Government just doesn't get it, says Fairfax press

Australia's Fairfax press empire is throwing its weight behind a sane approach to global warming. Two recent articles sound the call to arms. In The Age, Tim Colebatch wrote on July 18, 2006: "If the science is right (and each year seems to confirm it), then we and the world are facing changes that will reduce our ability to grow food, and could threaten the livelihoods of hundreds of millions of people worldwide.

"The Prime Minister's disappointing speech yesterday was more evidence that at the top of this Government they just don't get it. New technology is not an alternative to carbon taxes and emission trading schemes, it is their outcome. And the massive scale of the problem is not a reason to do less, but to do more.

"You can pour money into research and development of clean technologies and hope for breakthroughs. But let's be pragmatic.
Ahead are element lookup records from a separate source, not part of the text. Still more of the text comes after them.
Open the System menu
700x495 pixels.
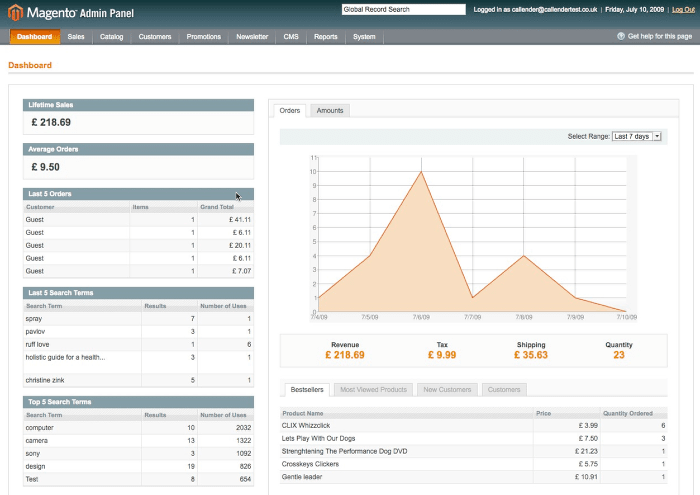pos(364,37)
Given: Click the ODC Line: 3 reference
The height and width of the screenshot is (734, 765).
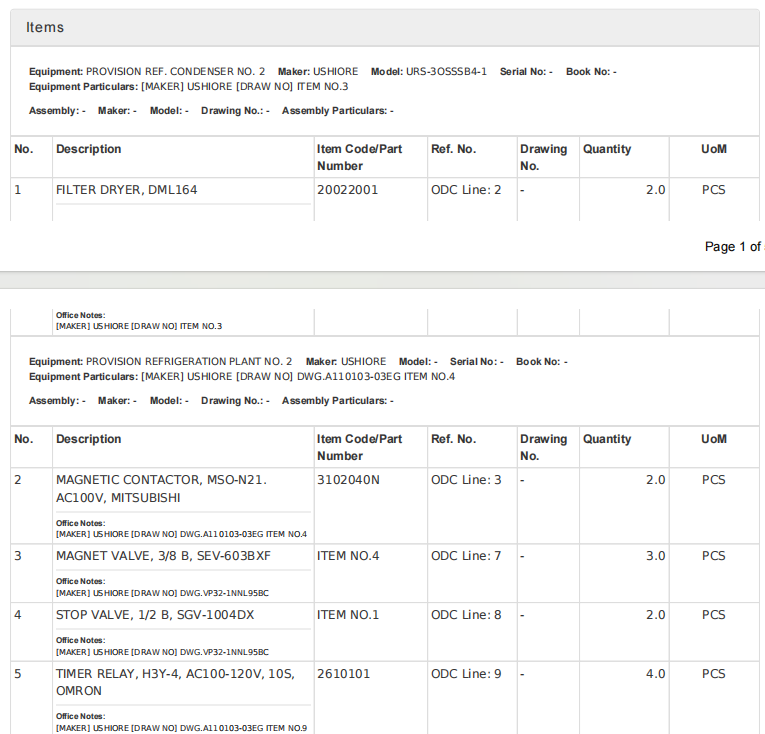Looking at the screenshot, I should [x=466, y=480].
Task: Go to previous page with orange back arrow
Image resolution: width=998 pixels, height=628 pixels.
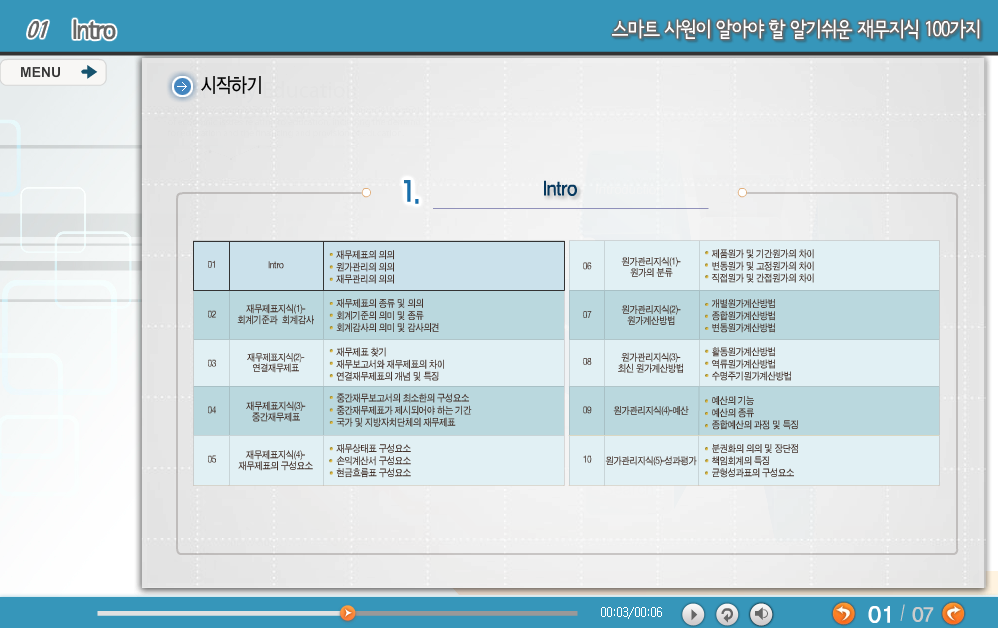Action: 844,613
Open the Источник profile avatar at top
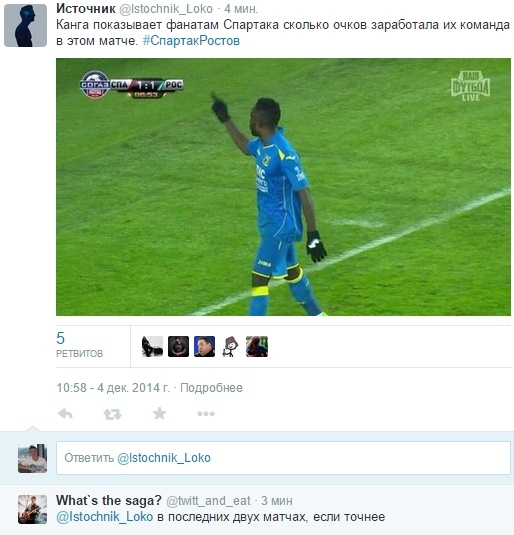514x535 pixels. click(25, 26)
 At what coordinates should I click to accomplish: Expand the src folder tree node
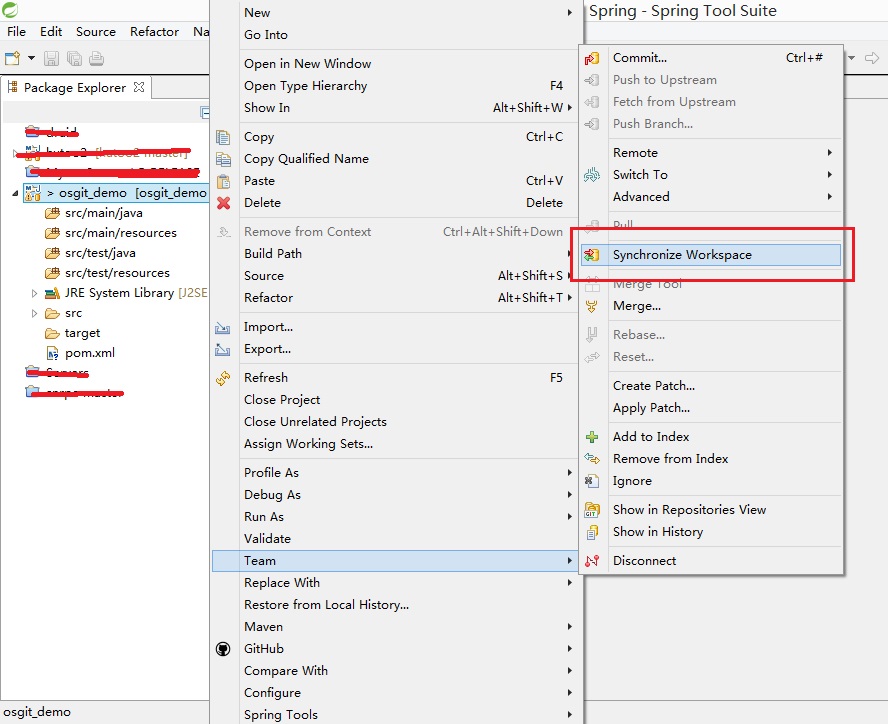[35, 313]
Unless the new clean technologies cost less than the old polluting ones, business will not take them up. That's why you need a tax or regulatory system that creates a financial incentive to do so. Then markets will work, and clean technologies will take over."

The next day, the Sydney Morning Herald's planning writer Elizabeth Farrelly wrote, "This is the mystery. Polls show we worry about climate change, but we vote from the hip pocket. John Howard, the polls tell us, makes us feel safe. But we blind ourselves to the yawning chasm between feeling safe and being safe."

Climate change has become a moral issue, she says. Maybe the moral issue. "In Australia, where governments quail before moral issues, the vacuum is filling with an unlikely alliance of business and philanthropic lobby groups. The Australian Business Roundtable on Climate Change argued in April that a 60 per cent cut in Australia's emissions is compatible with strong economic growth. Westpac's chief executive officer, David Morgan, known for lampooning emissions proposals as Mein Kampf and seeing carbon trading as a European conspiracy, notes that 'the next president of the United States … [is expected] to initiate urgent action on climate change'.
"In the US, where the writer Elizabeth Kolbert argues the need for an "environmental Churchill", an obstructionist Bush White House is nevertheless ringed by cities, states, Congress and the courts, plus a few inner-Republican colleagues, determined to make change. Last year, California's Governor, Arnold Schwarzenegger, launched a plan to cut state emissions by 80 per cent by 2050. "The debate is over," he said. "The science is in. The time to act is now." Right-wing evangelical leaders of 30 million people marched on Capitol Hill, urging leadership on climate change. Since then, 238 US mayors have pledged to "meet or beat" Kyoto; the House of Representatives Appropriations Committee has supported emissions caps and the Supreme Court has agreed to decide whether CO 2 regulation should be mandatory."